▸ Problem details
Extract the stretch of the listing from the line containing "Given: Click the small" through the line containing "[x=956, y=308]", copying those lines exactly and nothing else.

-- start --

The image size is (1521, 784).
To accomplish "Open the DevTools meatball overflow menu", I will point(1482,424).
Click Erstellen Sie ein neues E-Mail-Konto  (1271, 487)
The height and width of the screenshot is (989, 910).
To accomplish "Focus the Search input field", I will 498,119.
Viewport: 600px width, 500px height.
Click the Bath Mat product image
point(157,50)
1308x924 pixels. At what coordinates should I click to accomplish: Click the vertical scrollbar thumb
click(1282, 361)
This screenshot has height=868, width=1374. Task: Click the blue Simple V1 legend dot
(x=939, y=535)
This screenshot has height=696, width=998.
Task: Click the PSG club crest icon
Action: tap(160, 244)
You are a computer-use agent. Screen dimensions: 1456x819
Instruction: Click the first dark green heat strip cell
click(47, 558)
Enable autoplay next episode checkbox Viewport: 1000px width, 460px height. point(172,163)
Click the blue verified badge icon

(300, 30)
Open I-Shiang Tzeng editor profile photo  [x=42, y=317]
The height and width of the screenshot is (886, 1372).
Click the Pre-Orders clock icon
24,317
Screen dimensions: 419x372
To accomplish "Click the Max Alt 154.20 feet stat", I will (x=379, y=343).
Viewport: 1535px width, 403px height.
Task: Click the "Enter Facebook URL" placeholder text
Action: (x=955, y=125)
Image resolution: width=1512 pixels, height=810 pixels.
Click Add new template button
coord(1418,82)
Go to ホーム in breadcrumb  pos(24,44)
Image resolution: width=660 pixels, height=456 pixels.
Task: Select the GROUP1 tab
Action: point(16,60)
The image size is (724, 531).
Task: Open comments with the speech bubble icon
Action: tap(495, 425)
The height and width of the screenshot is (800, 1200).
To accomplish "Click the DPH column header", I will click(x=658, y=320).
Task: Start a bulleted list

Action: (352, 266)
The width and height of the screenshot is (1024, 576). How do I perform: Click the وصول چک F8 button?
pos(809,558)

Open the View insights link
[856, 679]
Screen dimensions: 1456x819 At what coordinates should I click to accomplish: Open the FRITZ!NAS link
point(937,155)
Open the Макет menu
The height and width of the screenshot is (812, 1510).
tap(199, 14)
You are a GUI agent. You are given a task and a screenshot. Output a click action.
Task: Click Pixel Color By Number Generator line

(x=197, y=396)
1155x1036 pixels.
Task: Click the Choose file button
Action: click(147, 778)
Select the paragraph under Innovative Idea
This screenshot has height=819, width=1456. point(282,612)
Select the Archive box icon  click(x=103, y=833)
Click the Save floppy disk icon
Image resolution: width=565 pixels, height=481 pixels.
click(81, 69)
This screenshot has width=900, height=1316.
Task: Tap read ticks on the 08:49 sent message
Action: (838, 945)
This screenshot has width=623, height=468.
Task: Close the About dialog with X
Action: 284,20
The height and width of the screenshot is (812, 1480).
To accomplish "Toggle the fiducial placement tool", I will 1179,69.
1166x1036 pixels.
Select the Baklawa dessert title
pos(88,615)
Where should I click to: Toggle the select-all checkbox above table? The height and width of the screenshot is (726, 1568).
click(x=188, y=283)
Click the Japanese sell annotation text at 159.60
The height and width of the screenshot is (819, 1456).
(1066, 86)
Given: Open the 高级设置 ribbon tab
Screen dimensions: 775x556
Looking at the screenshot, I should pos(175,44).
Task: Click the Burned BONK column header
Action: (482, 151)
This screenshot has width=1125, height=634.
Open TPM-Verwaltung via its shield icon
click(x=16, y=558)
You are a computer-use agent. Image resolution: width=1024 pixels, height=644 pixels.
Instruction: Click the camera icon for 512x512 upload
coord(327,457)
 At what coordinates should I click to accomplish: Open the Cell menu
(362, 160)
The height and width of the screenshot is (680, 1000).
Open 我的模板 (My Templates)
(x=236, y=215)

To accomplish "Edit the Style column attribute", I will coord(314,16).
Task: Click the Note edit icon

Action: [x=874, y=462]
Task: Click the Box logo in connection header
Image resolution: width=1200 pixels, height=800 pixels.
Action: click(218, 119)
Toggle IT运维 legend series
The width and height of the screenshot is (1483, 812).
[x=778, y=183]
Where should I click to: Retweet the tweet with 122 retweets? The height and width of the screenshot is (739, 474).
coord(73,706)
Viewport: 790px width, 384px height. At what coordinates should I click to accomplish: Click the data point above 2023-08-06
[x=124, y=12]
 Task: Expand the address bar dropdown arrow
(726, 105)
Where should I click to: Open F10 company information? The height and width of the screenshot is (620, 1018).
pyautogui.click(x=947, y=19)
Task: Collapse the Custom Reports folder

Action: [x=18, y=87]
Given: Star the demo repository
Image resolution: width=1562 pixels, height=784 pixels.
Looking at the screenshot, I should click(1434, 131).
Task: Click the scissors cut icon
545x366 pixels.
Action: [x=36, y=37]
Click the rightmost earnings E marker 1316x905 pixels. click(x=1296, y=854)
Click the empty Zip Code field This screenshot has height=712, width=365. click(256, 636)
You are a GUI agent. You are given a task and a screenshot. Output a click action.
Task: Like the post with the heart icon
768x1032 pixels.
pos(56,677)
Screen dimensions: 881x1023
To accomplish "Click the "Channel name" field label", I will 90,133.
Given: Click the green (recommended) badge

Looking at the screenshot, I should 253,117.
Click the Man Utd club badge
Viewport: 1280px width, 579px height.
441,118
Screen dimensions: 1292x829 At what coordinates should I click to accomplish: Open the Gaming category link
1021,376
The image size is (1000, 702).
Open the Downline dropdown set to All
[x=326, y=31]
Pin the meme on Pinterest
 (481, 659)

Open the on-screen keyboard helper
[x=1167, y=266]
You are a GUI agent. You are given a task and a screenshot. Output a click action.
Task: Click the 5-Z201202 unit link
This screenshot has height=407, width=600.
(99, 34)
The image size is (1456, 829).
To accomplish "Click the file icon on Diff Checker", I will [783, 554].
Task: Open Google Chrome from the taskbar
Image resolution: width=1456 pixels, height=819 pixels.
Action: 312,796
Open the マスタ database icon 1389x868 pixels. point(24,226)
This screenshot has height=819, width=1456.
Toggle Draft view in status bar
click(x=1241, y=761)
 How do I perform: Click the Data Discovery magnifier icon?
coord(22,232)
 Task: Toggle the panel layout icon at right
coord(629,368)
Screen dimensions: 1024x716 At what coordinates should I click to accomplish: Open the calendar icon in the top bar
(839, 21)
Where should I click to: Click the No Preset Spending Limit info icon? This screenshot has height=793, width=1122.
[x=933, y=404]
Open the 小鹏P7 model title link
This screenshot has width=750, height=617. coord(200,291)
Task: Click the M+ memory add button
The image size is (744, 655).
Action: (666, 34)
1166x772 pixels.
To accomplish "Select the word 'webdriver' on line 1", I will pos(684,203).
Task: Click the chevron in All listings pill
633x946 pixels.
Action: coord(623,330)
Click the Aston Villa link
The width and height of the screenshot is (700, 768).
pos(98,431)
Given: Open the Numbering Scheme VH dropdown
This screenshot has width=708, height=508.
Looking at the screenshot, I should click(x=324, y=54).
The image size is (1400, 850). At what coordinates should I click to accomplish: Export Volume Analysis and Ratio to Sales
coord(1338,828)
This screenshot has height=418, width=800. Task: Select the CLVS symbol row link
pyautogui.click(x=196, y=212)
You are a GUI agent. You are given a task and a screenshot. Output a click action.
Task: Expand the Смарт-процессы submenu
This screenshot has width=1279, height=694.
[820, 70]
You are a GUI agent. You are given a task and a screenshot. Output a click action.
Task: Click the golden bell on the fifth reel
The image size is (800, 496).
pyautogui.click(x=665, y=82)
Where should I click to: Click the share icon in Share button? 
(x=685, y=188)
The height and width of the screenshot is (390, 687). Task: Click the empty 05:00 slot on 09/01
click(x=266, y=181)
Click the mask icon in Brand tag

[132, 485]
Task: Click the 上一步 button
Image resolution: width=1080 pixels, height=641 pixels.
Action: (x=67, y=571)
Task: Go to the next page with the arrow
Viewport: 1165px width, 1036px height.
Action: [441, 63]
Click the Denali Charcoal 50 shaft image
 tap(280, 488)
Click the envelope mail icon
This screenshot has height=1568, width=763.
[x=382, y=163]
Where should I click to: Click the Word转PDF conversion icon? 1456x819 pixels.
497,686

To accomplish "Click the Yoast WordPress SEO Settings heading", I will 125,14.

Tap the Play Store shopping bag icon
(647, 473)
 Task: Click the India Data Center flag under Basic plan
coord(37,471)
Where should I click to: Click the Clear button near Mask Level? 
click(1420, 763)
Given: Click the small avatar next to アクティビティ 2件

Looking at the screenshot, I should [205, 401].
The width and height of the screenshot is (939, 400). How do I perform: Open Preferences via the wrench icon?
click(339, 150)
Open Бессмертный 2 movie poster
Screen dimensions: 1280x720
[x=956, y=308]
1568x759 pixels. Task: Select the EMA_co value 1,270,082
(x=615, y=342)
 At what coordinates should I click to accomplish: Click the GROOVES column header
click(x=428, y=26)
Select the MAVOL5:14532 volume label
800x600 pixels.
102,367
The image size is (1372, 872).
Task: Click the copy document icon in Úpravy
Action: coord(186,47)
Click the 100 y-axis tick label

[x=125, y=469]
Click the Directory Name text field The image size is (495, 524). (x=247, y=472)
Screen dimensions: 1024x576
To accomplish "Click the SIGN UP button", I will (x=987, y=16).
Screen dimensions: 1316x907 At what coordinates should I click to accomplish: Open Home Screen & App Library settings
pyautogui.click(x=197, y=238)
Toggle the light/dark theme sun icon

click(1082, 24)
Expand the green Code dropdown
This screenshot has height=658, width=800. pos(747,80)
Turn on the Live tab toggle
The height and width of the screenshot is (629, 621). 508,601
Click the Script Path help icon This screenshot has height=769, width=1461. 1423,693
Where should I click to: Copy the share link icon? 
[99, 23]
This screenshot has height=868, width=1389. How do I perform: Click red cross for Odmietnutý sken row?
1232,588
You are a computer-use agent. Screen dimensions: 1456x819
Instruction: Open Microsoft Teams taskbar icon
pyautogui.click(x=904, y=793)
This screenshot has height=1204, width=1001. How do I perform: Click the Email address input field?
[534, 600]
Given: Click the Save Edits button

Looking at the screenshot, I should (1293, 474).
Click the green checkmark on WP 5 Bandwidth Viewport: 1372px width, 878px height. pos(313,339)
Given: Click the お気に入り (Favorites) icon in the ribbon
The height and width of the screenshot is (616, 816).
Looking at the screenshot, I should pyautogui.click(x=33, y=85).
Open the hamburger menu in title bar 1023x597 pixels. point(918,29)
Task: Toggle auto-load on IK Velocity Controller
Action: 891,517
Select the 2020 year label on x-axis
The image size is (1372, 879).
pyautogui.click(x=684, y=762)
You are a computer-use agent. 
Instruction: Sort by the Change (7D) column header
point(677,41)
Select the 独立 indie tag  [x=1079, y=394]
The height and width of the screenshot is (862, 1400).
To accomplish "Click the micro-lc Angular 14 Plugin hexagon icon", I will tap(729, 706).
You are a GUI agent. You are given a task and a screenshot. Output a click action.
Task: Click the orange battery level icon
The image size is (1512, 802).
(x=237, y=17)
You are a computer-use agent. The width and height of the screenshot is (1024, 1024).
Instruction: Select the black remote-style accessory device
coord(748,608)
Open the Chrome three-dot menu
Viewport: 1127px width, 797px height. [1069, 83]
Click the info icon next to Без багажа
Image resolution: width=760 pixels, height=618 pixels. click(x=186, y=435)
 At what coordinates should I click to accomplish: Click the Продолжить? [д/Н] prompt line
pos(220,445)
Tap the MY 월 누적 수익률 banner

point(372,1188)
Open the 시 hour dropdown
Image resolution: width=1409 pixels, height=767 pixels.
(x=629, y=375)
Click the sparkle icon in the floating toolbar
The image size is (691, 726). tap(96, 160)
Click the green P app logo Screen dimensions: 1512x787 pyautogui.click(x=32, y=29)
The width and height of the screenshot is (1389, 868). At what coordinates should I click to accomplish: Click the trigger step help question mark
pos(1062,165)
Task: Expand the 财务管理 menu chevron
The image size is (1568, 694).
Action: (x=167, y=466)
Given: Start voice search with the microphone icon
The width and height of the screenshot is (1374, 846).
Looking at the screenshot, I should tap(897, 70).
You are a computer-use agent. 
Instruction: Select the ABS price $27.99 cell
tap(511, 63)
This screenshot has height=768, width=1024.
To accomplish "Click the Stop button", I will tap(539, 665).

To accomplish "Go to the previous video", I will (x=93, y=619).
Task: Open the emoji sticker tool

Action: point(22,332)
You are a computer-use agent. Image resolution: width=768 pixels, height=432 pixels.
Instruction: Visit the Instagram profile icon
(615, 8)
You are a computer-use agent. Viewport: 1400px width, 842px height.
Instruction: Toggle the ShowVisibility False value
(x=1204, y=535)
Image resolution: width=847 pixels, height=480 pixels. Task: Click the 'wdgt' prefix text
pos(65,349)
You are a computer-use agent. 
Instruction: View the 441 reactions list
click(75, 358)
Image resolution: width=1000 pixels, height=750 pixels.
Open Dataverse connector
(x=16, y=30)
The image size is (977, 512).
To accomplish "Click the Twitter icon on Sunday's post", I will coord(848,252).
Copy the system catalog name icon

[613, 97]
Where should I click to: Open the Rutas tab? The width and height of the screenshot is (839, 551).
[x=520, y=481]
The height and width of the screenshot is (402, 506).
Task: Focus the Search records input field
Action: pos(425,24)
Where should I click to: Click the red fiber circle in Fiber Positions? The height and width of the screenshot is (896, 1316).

-- end --

▸ The result
Given: Click the small avatar next to アクティビティ 2件

Looking at the screenshot, I should [205, 401].
The width and height of the screenshot is (939, 400). How do I perform: Open Preferences via the wrench icon?
click(339, 150)
Open Бессмертный 2 movie poster
Screen dimensions: 1280x720
[x=956, y=308]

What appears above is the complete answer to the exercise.